Thursday, October 14, 2010

Should the Government Tell Me How to Spend my Food Stamps?

by JuJuBe (Joanna)

After reading several articles about food stamps in the past few days, I noticed a pattern in the comment sections following each story. And the majority of the
comments were very derogatory towards food stamp program participants.

Apparently, the general public believes that since food stamps are funded by tax payer money, they government should be allowed to act as a pseudo parent and put restrictions on what food stamp recipients can purchase with their EBT cards.

Recently, Mayor Bloomberg announced that he wants to prohibit food stamp recipients from purchasing soda with their benefit cards. Apparently, poor people are children who need the benevolent hand of the government to tell them what they should and should not be eating.

Food stamps can be used for food and non alcoholic beverages. Soda IS a beverage, like it or not. While I do not advocate that an individual go out and spend his entire food stamp budget on soda and sugary snacks, poor people have JUST AS MUCH right to make poor food choices. And, despite what people want to believe, most food stamps are used to purchase NECESSARY food items, NOT snacks and sodas.

I have been on food stamps for 7 years. If it were not for food stamps, I would be forced to eat ramen noodles for three meals a day every day. I use my food stamps to purchase fresh vegetables, lean meats, beans, eggs, bread and milk. And, on occasion, a bottle of soda. Should that small pleasure that I derive from a carbonated beverage once in a while be taken away from me simply because I am poor?

What comes next after a law prohibiting food stamp use to purchase sodas? Will the government then tell us we cannot purchase a bag of chips to toss in the kids school lunch, or to enjoy ourselves once in a blue mood? Will they decide that since canned vegetables are not as nutritious as fresh vegetables, that option will be taken away from food stamp recipients as well? I have even seen comments from people complaining that food stamps can be used to purchase shrimp and crab, healthy protein choices that people deem "luxury" items. Is there something wrong with a person on food stamps splurging a little bit on a special meal? (Not that shrimp is even that much of a splurge as compared to other protein sources).

Since there are so many misconceptions about food stamps, how they are used and who can receive them, I have decided to share some accurate information. Please think about these facts before you decide that the government should be able to tell people on food stamps what to eat.
Nearly 10 million people have been added to the U.S. food stamp benefits rolls since December 2007 as job losses and plummeting home values swell the ranks of the country's poor.

Almost 37.2 million people received government food assistance in September this year, the latest data available.

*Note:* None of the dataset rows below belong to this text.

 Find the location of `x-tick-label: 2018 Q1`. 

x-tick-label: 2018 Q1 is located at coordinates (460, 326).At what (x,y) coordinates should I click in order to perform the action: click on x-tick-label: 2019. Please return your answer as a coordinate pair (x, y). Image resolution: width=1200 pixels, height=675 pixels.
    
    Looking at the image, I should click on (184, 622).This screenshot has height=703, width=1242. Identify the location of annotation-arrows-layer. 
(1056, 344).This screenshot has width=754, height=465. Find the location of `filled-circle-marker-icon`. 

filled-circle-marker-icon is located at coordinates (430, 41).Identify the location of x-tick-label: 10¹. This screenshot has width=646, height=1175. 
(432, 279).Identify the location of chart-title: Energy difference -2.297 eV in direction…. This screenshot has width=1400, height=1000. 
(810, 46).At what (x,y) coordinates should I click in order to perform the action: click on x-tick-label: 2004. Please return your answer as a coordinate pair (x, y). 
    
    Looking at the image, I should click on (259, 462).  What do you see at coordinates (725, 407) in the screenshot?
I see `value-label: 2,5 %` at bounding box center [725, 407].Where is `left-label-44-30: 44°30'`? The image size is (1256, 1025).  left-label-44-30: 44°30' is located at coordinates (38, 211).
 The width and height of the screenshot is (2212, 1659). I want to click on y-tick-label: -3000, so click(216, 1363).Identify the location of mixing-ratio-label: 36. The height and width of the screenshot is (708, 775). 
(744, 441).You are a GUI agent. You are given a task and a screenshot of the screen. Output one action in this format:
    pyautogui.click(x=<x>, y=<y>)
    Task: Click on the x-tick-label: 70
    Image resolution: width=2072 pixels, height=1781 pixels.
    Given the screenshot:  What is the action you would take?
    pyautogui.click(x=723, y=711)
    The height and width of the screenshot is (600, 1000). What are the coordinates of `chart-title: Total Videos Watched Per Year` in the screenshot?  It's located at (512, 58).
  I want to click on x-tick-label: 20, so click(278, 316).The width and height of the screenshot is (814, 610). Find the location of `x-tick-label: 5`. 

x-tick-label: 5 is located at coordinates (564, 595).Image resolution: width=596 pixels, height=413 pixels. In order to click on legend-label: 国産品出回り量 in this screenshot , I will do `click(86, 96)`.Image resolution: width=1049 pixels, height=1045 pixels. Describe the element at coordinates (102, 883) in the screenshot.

That's up nearly 35 percent since December 2007 and almost 18 percent year-on-year.

The average monthly household benefit from the program, now called the Supplemental Nutrition Assistance Program (SNAP), was $292.31 in September.

Some quick facts about food stamps:

* Seeds for the program, which helps poor people buy food, were planted after the Great Depression. Congress approved the Food Stamp Act in 1964 and the program went nationwide a decade later with almost 14 million participants.

* The name of the program was changed to Supplemental Nutrition Assistance Program in October 2008.

* The government ended the paper coupons associated with the program. It has used an electronic benefits transfer (EBT) system since June 2004. Food stamps and other benefits are loaded on EBT cards that work like bank debit cards.

* Recipients typically have household incomes below the poverty line, about $22,000 annually for a family of four. They can own a home or car. Households in general can have $2,000 in liquid assets. Retirement accounts and educational savings do not need to be spent before benefits can be received.

* The average person receives benefits for about nine months.

* About 40 percent of participants have someone in the household who still earns wages. Children account for a little more than half of users.

* Children of food stamp users are enrolled in free school lunch programs.

* The USDA expects to have more than $64 billion to spend on food stamp benefits in fiscal 2010, including nearly $6 billion in anticipated stimulus money, up 14 percent from the fiscal year ended September 2009.

* Critics of the program tried to kill it in the 1990s, after complaints that some users were eating better than the people who footed the bill, but political support has risen because many see the program as benefiting the working poor and others who have fallen on hard times.